Practical Implications for Sponsor Compliance
Documentation as the First Line of Defence
For sponsors operating in Hong Kong, the single most important takeaway is the absolute necessity of meticulous documentation. The SFC and HKEX will judge a sponsor’s conduct based on the written record. Every interaction with an expert, every challenge, and every internal discussion must be captured in writing. This includes:
- A formal engagement letter that clearly defines the scope of the expert’s work and the sponsor’s right to challenge findings.
- A comprehensive due diligence plan that allocates specific resources to reviewing expert reports.
- A “challenge log” that records every issue raised, the expert’s response, and the sponsor’s final decision.
The cost of poor documentation is now quantifiable. The HKD 8 million fine mentioned earlier is a direct result of a sponsor failing to document its review process. For a mid-tier sponsor, that fine can represent a significant portion of annual profits from listing advisory work.
Managing the Relationship with the Listing Applicant
The sponsor must also carefully manage its relationship with the listing applicant. The applicant may pressure the sponsor to accept an expert’s report without challenge, particularly if the report supports a higher valuation or a more aggressive growth narrative. The sponsor must be prepared to push back, explaining that accepting a flawed report is not in the applicant’s long-term interest, as it increases the risk of a post-listing enforcement action or a shareholder lawsuit.
The sponsor should include a clause in its engagement letter with the applicant that explicitly reserves the sponsor’s right to reject or challenge any expert report. This clause provides legal cover for the sponsor to act independently. The sponsor should also educate the applicant’s board of directors and senior management on the regulatory expectations, so that the applicant understands that a challenge is a standard part of the listing process, not an act of obstruction.
Actionable Takeaways
- Implement a mandatory “expert report challenge” protocol in your sponsor compliance manual, specifying the trigger points, escalation steps, and documentation requirements for any disagreement with an expert’s findings.

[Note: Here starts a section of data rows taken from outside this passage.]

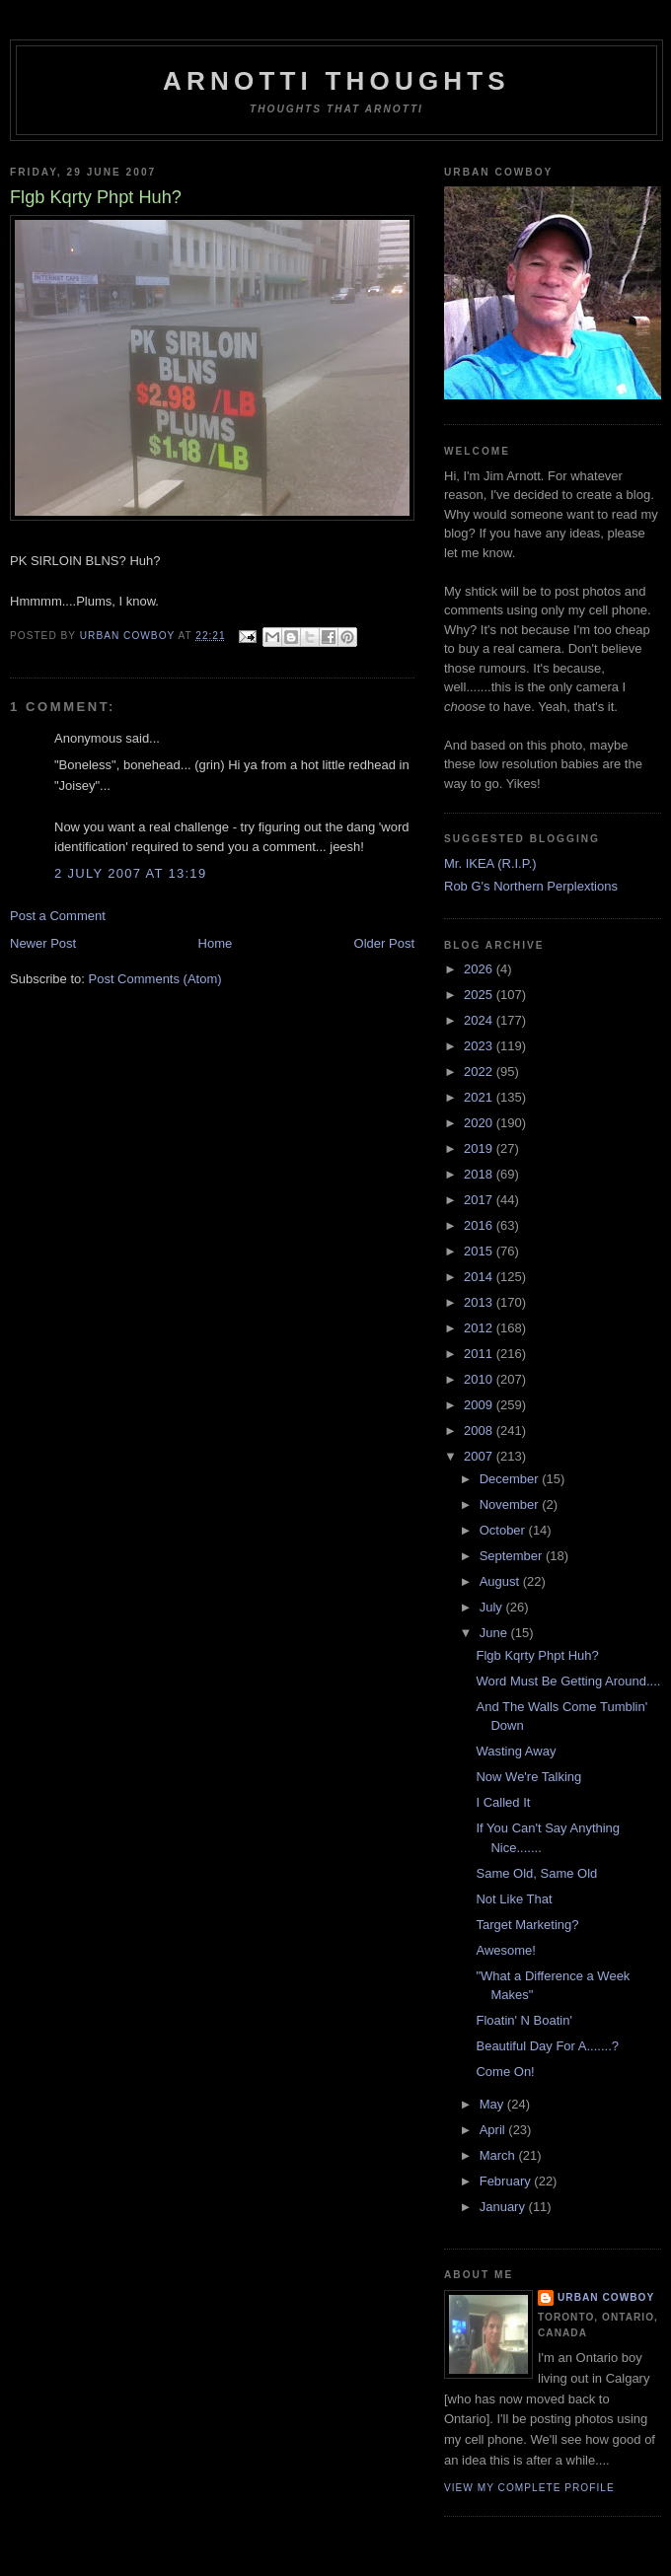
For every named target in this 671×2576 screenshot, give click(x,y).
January (504, 2206)
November (511, 1504)
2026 (480, 969)
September (513, 1555)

- Formalise the expert engagement process by including a specific clause in the engagement letter that grants the sponsor an unfettered right to challenge assumptions, request alternative methodologies, and reject the report if a satisfactory resolution is not reached.
- Conduct a pre-engagement audit of the expert’s independence for every listing application, documenting the assessment in a file note that is reviewed by the sponsor’s compliance officer.
- Maintain a centralised “challenge log” for each listing file, recording every instance of disagreement with an expert, the sponsor’s analysis, the expert’s response, and the final resolution, with a clear rationale for the decision.
- Prepare for the SFC’s thematic inspection by conducting an internal mock review of your most recent three listing files, specifically focusing on the documentation of sponsor-expert interactions and the audit trail of any challenges.